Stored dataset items
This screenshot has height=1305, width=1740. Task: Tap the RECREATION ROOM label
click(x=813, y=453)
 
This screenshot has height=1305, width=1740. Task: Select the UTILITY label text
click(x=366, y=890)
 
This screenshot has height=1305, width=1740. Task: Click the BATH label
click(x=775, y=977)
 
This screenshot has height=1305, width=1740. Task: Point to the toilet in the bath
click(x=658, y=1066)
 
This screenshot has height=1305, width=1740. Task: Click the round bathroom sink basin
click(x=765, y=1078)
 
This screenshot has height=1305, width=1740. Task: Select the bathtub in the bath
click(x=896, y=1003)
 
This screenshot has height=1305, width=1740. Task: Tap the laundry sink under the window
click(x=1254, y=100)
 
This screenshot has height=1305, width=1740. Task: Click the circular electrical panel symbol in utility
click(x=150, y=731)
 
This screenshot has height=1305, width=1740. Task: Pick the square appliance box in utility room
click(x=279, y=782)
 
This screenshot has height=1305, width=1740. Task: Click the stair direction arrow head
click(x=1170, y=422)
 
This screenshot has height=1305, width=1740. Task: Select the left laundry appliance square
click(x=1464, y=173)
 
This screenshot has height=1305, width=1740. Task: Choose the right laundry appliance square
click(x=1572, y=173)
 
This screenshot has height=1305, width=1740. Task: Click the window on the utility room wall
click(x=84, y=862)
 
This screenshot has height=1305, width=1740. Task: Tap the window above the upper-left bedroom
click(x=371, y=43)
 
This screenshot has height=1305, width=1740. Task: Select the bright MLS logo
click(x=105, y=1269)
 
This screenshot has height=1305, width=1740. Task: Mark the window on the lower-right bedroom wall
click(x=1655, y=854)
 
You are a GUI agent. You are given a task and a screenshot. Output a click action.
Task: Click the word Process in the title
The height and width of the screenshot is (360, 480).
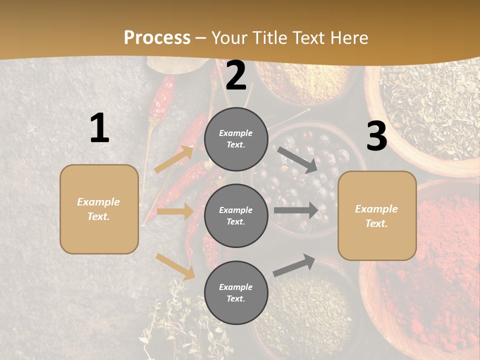pos(157,38)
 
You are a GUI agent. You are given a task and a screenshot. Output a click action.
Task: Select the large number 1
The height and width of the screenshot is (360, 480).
pos(100,128)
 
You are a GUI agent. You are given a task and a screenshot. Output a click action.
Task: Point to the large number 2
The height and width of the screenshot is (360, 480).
pos(236,76)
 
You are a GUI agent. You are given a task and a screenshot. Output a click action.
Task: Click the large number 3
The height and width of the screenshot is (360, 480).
pos(376,136)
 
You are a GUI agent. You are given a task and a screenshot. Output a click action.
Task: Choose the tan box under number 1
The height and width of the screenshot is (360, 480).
pos(99,209)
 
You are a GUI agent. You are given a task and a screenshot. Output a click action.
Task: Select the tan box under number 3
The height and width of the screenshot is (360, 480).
pos(377,216)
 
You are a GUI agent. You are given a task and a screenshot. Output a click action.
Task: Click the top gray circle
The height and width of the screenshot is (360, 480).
pos(236,139)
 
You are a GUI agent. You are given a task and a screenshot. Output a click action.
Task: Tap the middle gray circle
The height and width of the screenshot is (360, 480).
pos(236,216)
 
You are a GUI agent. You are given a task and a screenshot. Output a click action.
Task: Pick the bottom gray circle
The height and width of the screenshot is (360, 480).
pos(236,292)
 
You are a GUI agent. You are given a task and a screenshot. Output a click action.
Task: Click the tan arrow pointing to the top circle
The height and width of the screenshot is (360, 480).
pos(174,158)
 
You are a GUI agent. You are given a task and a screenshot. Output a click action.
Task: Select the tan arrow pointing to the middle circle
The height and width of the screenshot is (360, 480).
pos(175,212)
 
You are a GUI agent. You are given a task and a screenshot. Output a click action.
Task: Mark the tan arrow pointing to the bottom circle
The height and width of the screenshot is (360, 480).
pos(176,266)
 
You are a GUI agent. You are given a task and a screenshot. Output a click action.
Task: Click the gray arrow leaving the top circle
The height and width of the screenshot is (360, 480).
pos(298,160)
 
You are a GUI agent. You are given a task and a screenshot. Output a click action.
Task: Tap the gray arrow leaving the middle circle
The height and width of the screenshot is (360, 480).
pos(296,210)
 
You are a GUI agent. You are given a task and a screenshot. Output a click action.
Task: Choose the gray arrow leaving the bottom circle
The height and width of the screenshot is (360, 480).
pos(294,266)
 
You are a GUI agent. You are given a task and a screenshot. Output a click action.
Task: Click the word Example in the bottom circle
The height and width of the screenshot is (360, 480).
pos(236,287)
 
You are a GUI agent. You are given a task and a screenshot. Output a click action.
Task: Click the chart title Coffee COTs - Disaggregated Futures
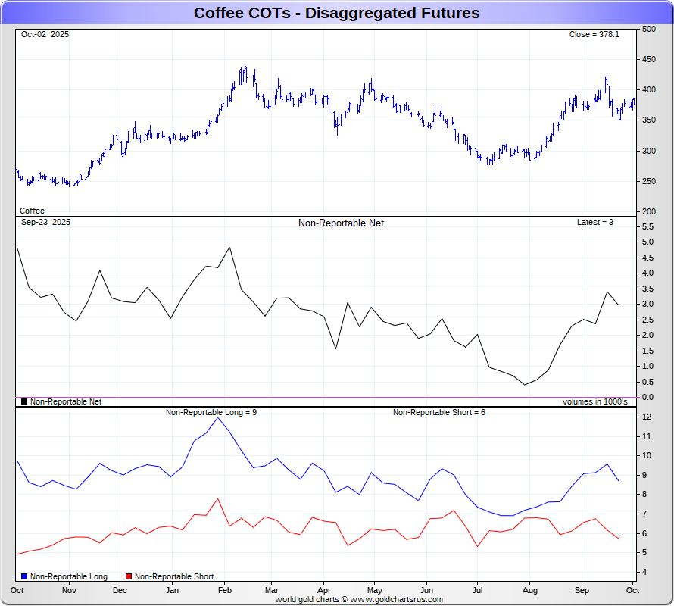336,13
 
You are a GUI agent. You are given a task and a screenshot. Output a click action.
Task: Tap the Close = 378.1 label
594,35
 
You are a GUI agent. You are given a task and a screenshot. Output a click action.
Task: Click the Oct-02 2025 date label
45,35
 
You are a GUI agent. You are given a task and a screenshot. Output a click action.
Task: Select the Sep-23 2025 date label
45,223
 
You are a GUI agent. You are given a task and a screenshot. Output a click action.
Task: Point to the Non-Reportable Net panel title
341,223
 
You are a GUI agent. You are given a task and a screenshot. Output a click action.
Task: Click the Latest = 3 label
595,223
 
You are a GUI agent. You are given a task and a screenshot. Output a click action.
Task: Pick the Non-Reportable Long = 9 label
211,412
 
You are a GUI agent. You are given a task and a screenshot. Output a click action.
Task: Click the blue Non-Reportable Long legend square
25,577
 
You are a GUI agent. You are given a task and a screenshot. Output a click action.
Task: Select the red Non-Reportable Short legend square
129,577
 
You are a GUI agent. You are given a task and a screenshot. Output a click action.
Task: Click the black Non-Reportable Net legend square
24,402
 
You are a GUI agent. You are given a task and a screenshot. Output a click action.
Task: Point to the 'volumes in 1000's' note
594,402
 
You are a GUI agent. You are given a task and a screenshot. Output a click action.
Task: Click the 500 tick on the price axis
648,30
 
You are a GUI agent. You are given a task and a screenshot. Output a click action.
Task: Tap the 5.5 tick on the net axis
647,226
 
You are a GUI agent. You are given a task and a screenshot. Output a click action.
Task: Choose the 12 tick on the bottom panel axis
647,417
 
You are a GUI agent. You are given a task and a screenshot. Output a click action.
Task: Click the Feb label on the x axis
225,589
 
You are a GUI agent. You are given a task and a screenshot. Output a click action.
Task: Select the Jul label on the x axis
478,589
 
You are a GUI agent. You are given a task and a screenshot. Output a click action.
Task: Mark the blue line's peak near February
218,418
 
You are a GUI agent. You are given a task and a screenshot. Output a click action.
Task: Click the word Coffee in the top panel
32,211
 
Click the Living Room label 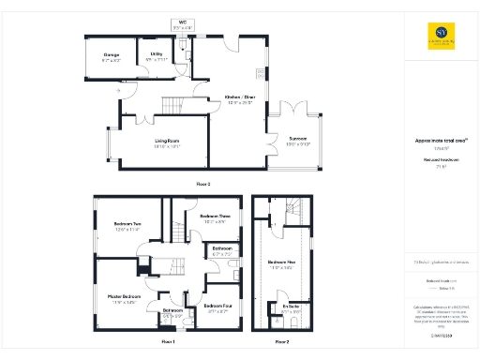pos(167,142)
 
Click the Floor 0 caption pos(202,184)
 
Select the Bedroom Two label pos(128,225)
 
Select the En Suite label pos(290,306)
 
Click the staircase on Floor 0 pos(175,105)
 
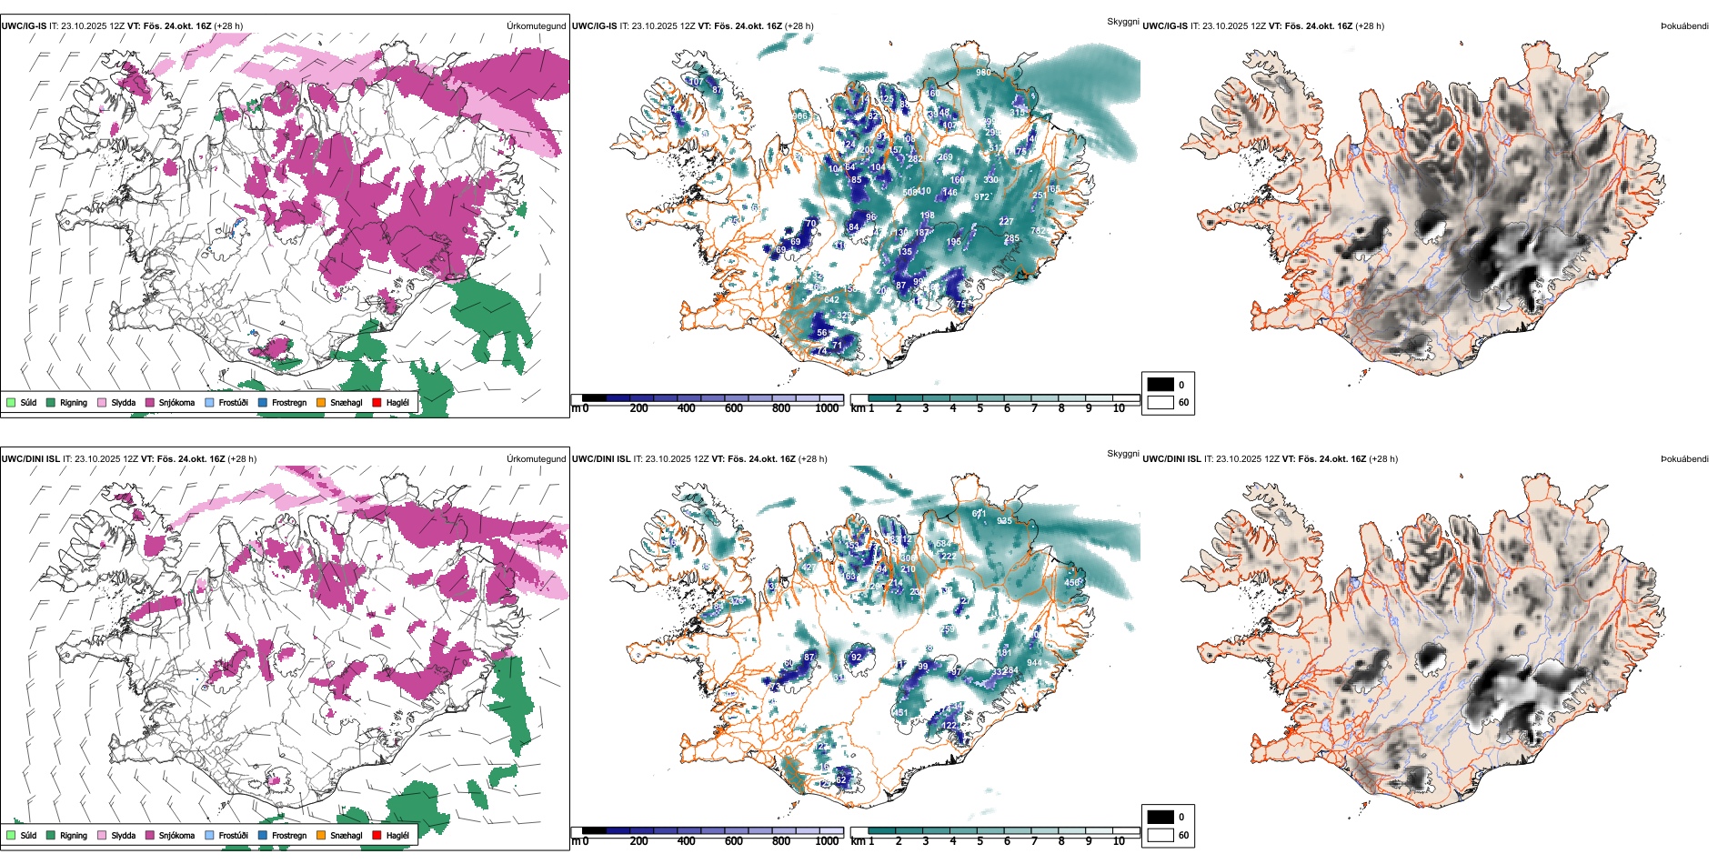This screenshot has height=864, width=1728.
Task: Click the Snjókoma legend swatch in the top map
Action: pyautogui.click(x=150, y=402)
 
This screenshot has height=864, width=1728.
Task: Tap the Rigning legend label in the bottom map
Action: pyautogui.click(x=74, y=835)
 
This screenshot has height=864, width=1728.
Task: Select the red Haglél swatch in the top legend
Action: pyautogui.click(x=377, y=402)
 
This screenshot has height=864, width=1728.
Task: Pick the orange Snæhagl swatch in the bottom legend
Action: pyautogui.click(x=321, y=835)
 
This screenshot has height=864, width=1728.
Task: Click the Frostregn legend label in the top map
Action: pyautogui.click(x=289, y=402)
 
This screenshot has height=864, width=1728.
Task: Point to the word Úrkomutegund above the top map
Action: pyautogui.click(x=536, y=26)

• Problem statement: Convert the records into a numbered list with blank lines omitted, starting at the first line of the records and ending at the line containing "click(x=1655, y=854)".

• Answer to this exercise:
1. This screenshot has height=1305, width=1740. Task: Tap the RECREATION ROOM label
2. click(x=813, y=453)
3. This screenshot has height=1305, width=1740. Task: Select the UTILITY label text
4. click(x=366, y=890)
5. This screenshot has height=1305, width=1740. Task: Click the BATH label
6. click(x=775, y=977)
7. This screenshot has height=1305, width=1740. Task: Point to the toilet in the bath
8. click(x=658, y=1066)
9. This screenshot has height=1305, width=1740. Task: Click the round bathroom sink basin
10. click(x=765, y=1078)
11. This screenshot has height=1305, width=1740. Task: Select the bathtub in the bath
12. click(x=896, y=1003)
13. This screenshot has height=1305, width=1740. Task: Tap the laundry sink under the window
14. click(x=1254, y=100)
15. This screenshot has height=1305, width=1740. Task: Click the circular electrical panel symbol in utility
16. click(x=150, y=731)
17. This screenshot has height=1305, width=1740. Task: Pick the square appliance box in utility room
18. click(x=279, y=782)
19. This screenshot has height=1305, width=1740. Task: Click the stair direction arrow head
20. click(x=1170, y=422)
21. This screenshot has height=1305, width=1740. Task: Select the left laundry appliance square
22. click(x=1464, y=173)
23. This screenshot has height=1305, width=1740. Task: Choose the right laundry appliance square
24. click(x=1572, y=173)
25. This screenshot has height=1305, width=1740. Task: Click the window on the utility room wall
26. click(x=84, y=862)
27. This screenshot has height=1305, width=1740. Task: Tap the window above the upper-left bedroom
28. click(x=371, y=43)
29. This screenshot has height=1305, width=1740. Task: Select the bright MLS logo
30. click(x=105, y=1269)
31. This screenshot has height=1305, width=1740. Task: Mark the window on the lower-right bedroom wall
32. click(x=1655, y=854)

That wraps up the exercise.